Credit Risk Associate
As a member of Ramp's Risk Strategy & Operations team, you will leverage data to develop and optimize credit strategies.
Credit is one of Ramp's most consequential products. Every policy change affects how customers can grow their usage, and how responsibly Ramp scales up while managing risk. Credit Risk Strategy owns these tradeoffs end to end.
In this role, you will own or help build strategy across credit risk areas like credit limits, payment speed, and collections. You'll take ambiguous problems, get to the data, prototype the solution, and push the change with Product, Engineering, Data Science, Risk Operations, Finance, Customer Experience, and Compliance.
AI fluency is required. We use AI as a core pillar of our risk management stack, and you will be prototyping and managing related Agents and tools. You should already be using tools like Claude Code, Codex, or similar AI tools to write code, explore data, prototype apps, automate workflows, and check your own work. You do not need to be a software engineer, but you do need to use AI to ship something runnable or inspectable enough to test, improve, and hand off.
We are looking for builders with high agency and high urgency: people who prototype the workflow, not just write the recommendation for someone else to build.
What You'll Do
- Own credit risk strategy for areas like model prototyping, credit limits, payment speed, collections, etc.
- Use SQL, quantitative reasoning, and credit risk judgment to investigate patterns, size opportunities, define policy changes, and pressure-test recommendations.
- Build the first useful version when the workflow does not exist: a tool, app, dashboard, agent, notebook, QA loop, monitor, or decisioning process.
- Use AI tools every day to move faster on research, analysis, coding, synthesis, writing, verification, and follow-through.
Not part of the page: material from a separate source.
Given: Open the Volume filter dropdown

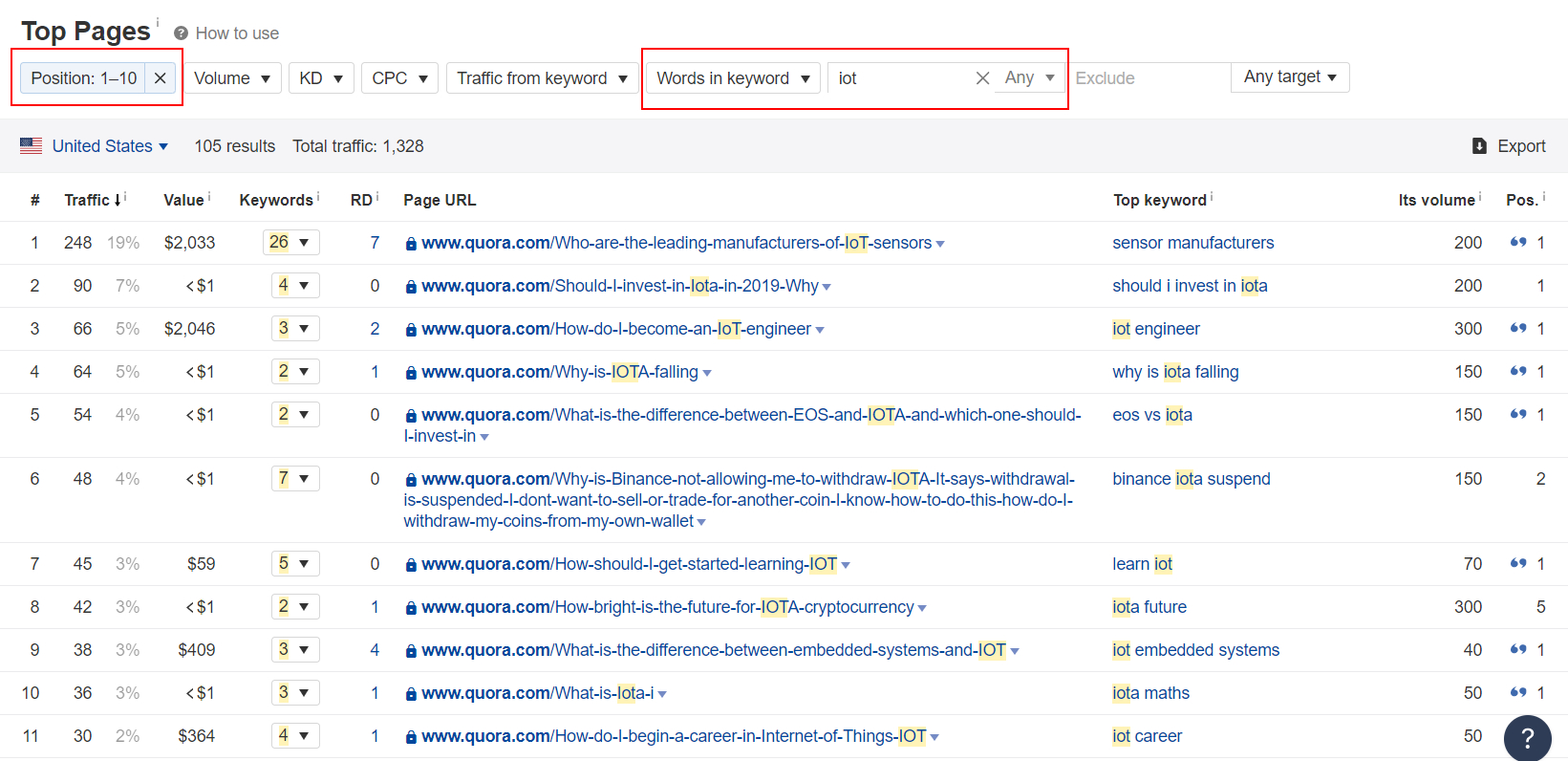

- Build AI into credit risk workflows: feature exploration, policy monitoring, case review, exception handling, decision support, documentation, and human-in-the-loop QA.
- Investigate new data sources and model features; evaluate signal quality, coverage, failure modes, and how they would change credit decisions.
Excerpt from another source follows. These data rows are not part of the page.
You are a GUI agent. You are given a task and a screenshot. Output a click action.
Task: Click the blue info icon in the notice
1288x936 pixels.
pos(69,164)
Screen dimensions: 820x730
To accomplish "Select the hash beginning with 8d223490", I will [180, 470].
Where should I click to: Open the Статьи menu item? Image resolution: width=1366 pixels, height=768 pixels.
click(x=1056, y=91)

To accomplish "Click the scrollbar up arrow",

- Make ambiguous credit risk decisions within your surface area, balancing loss, customer experience, operational burden, growth, compliance, and risk-adjusted returns.
- Partner with Product, Engineering, Design, to execute and build the risk management infrastructure
What You Need
- Minimum 2 years of experience in credit risk management or quantitative strategy role
- Minimum 2 years of experience using SQL or Python for data retrieval and manipulations
- AI fluency you can demonstrate live: name the tools, show an artifact, explain a recent failure mode, and walk through how you verified the output before using it in a credit risk decision.
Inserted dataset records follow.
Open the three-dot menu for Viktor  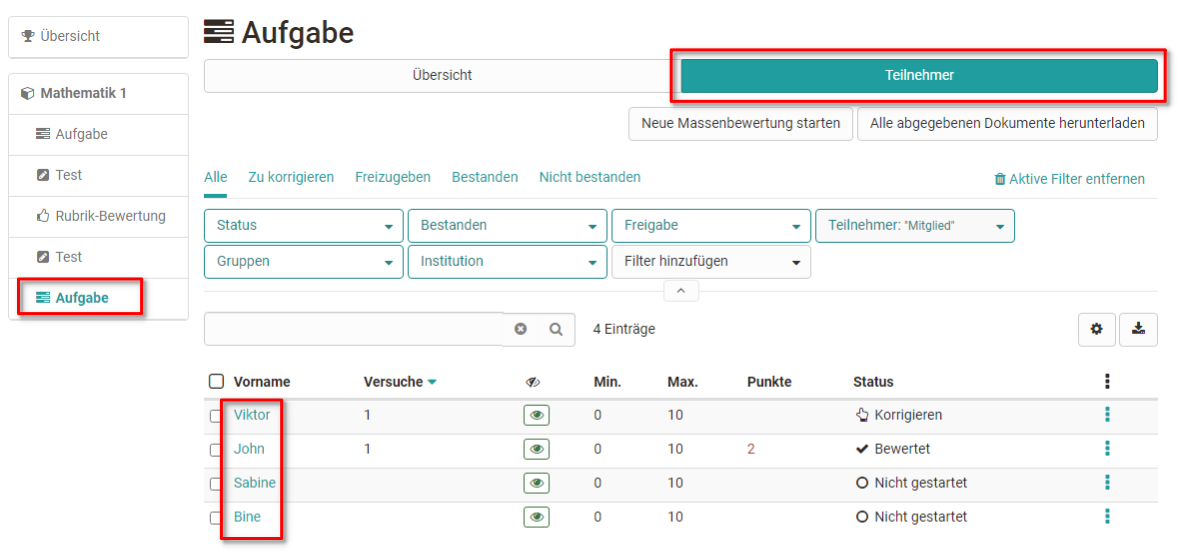1107,415
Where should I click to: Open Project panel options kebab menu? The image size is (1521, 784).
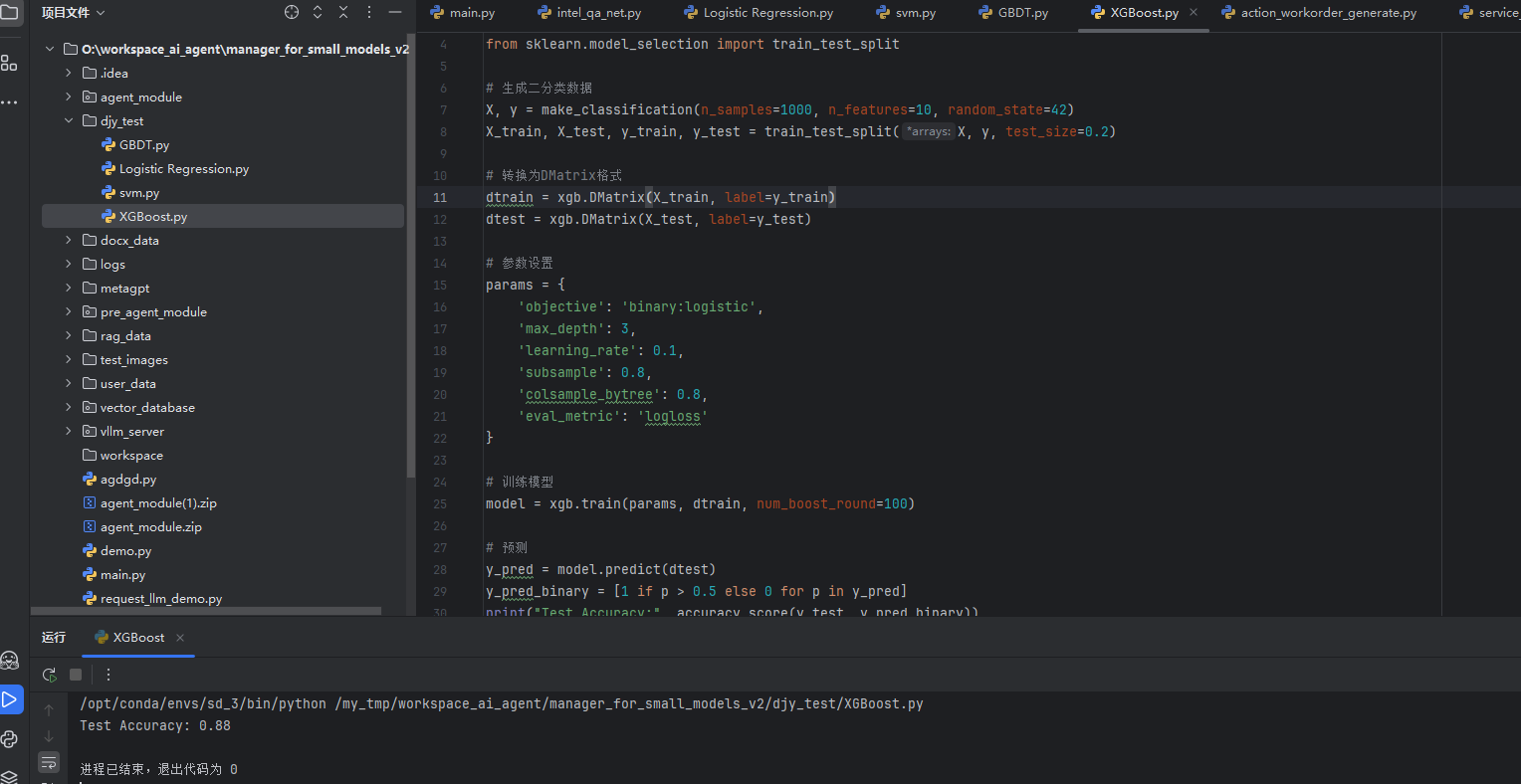[x=369, y=12]

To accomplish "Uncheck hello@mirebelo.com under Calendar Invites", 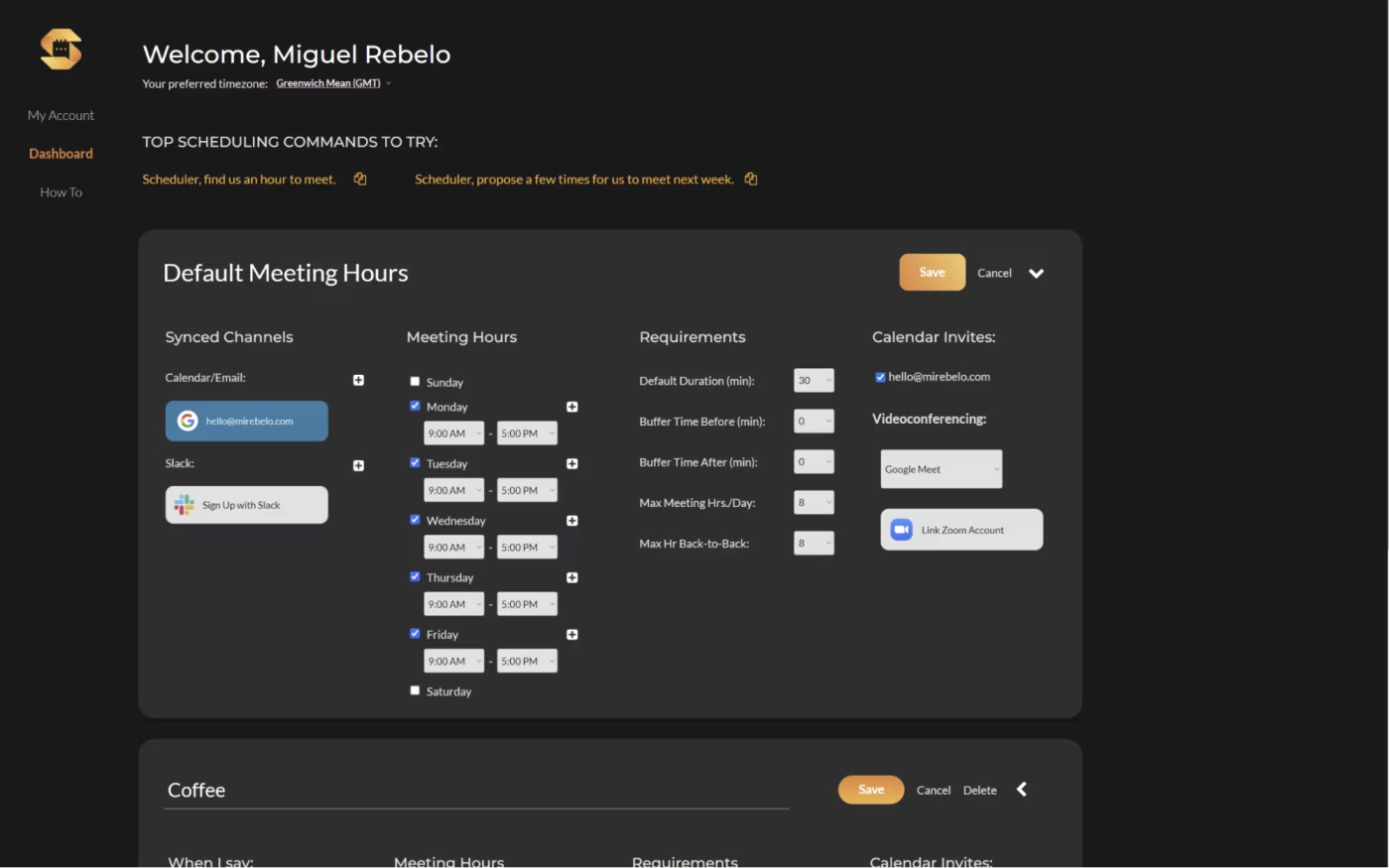I will click(878, 376).
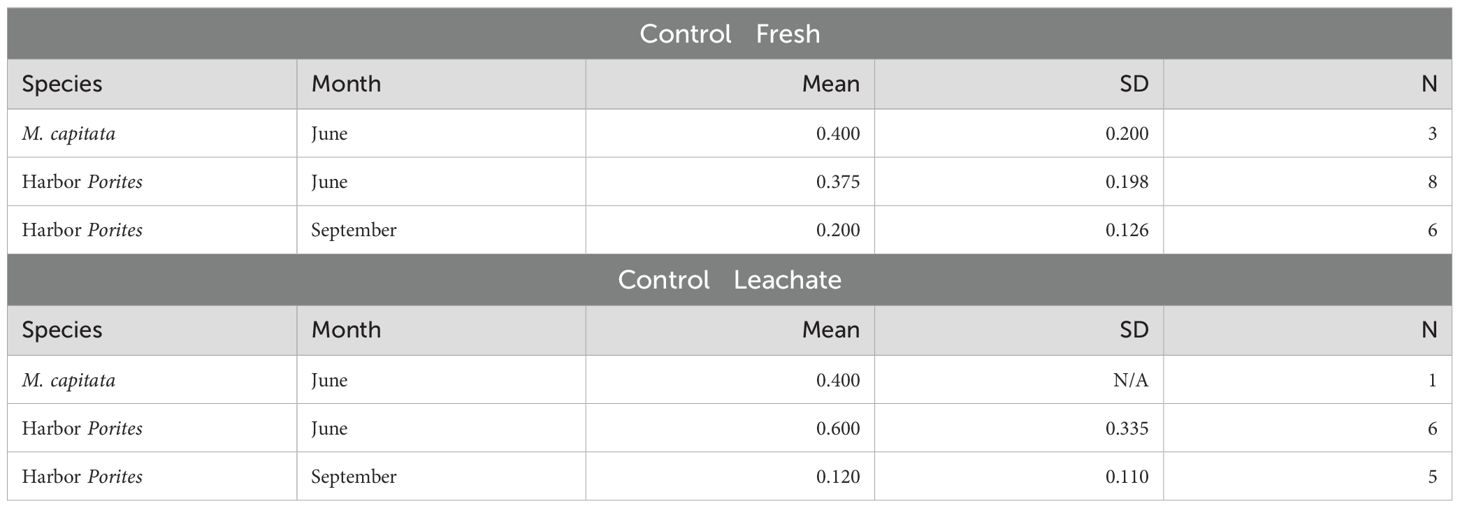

- Ownership in ambiguity: you define the question, get the data, make the call, communicate the tradeoffs, and drive follow-through without waiting for perfectly scoped work.
- Strong communication: you can compress a complex credit risk decision into a clear narrative that leadership and cross-functional partners can act on.
Nice-to-Haves
- Previous experience building credit risk in similar Card or expense management products
- Previous experience in high-growth startups or environments where the operating model changed quickly.
- Previous experience with Operations teams
Compensation
We are open to hiring at multiple levels for this role (Analyst, Associate, or Senior Associate). Level is determined during the interview process.
The expected base salary ranges are:
- Analyst: $108,000 to $148,000
- Associate: $140,000 to $192,000
- Senior Associate: $160,000 to $200,000
These ranges reflect base salary for New York City and do not include equity or benefits, both of which this role is eligible for.